Demand for gourmet cupcakes exploded in the early 2000s after Magnolia Bakery, another popular New York cupcake chain, was featured in the HBO series “Sex and the City.” The sweet treats have since become central characters in TV shows like the Food Network’s “Cupcake Wars” and TLC’s “DC Cupcakes.”

Magnolia, now with seven stores in urban areas of North America and four overseas, remains consistently profitable through “close attention to managing expenses,” according to Sara Gramling, a spokeswoman. Sales are up over last year, she said, though she declined to say by how much. Less than half of sales at the closely held company are cupcakes, which cost up to $3.50 each. The remainder are desserts such as cheesecakes, pies and pudding.

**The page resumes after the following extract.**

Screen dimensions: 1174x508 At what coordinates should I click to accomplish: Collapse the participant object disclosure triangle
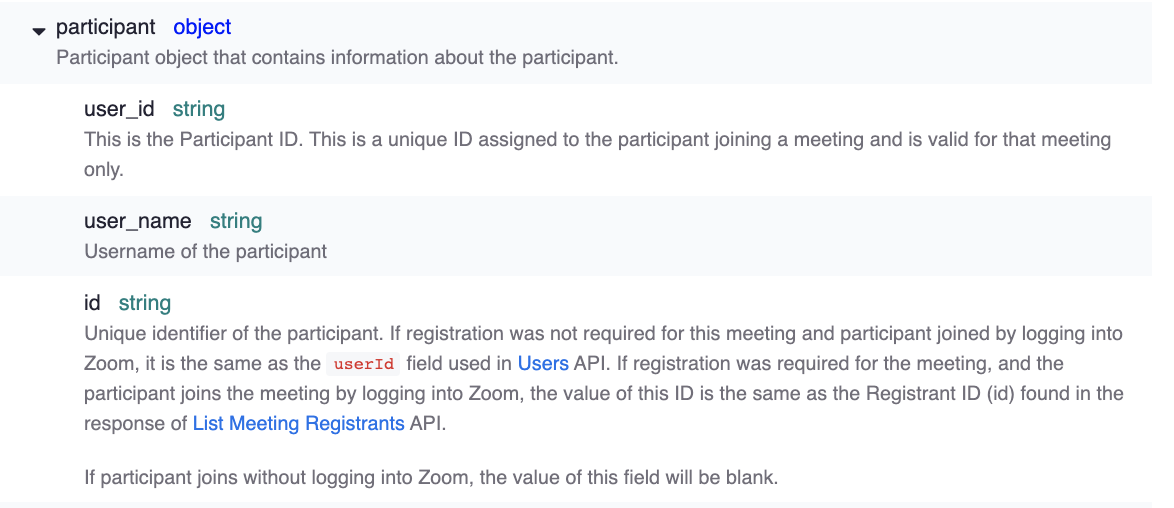(x=39, y=31)
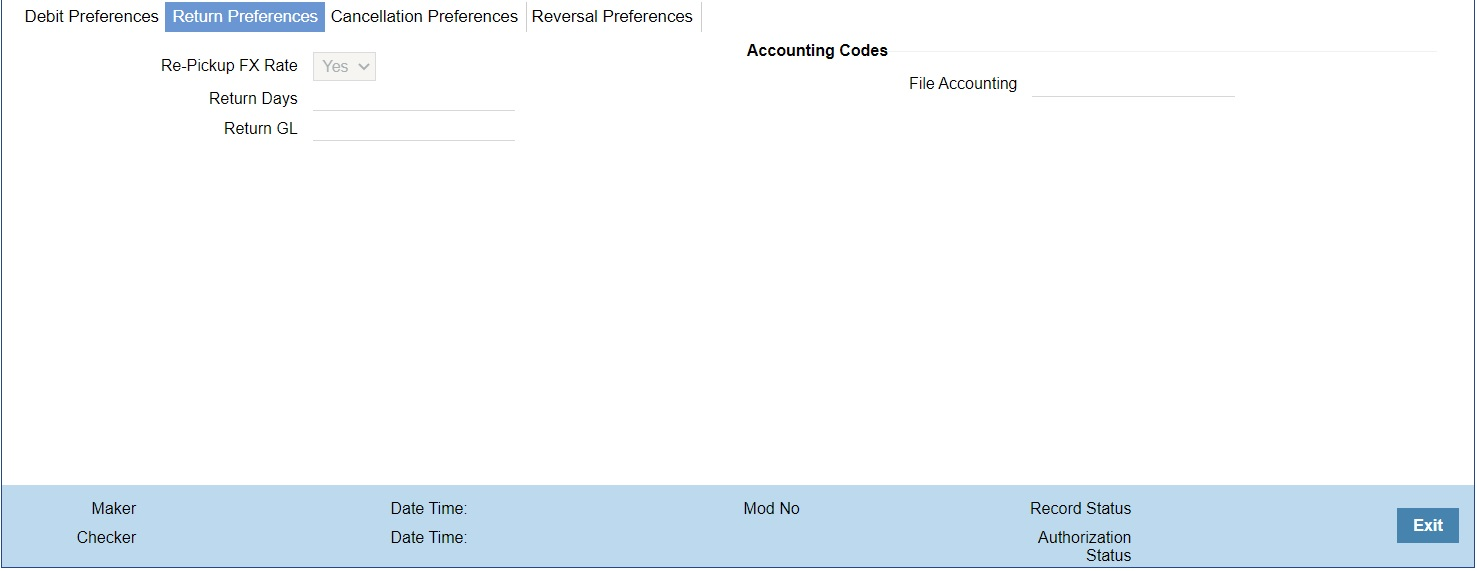Open the Cancellation Preferences tab

(424, 16)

In the Crumbs earnings report last week, Mr. Geiger said the Sandy-related closures cost the company $700,000 in lost sales in the last quarter of 2012. Crumbs also indicated that certain locations “incapable of reaching acceptable levels of financial performance” would need to close. The report didn’t specify how many might close.

Jiordan Castle, a former Crumbs assistant manager, says the New York outlet where she worked from 2009 to 2010 was “pretty disorderly.” While the company says its cupcakes are baked fresh daily, “it doesn’t mean the cupcake you’re eating was made that day,” the 22-year-old says.

Crumbs’ Mr. Geiger said, “I dispute the allegation that the cupcakes are not sold fresh.”

Crumbs perhaps grew too fast into suburban markets that couldn’t support the brand, suggests John Gordon, principal at Pacific Management Consulting Group, a restaurant-industry analysis firm. “There are only 15 to 20 metro areas in the country where it would work,” he says of the gourmet concept. “There is only so large of a market.”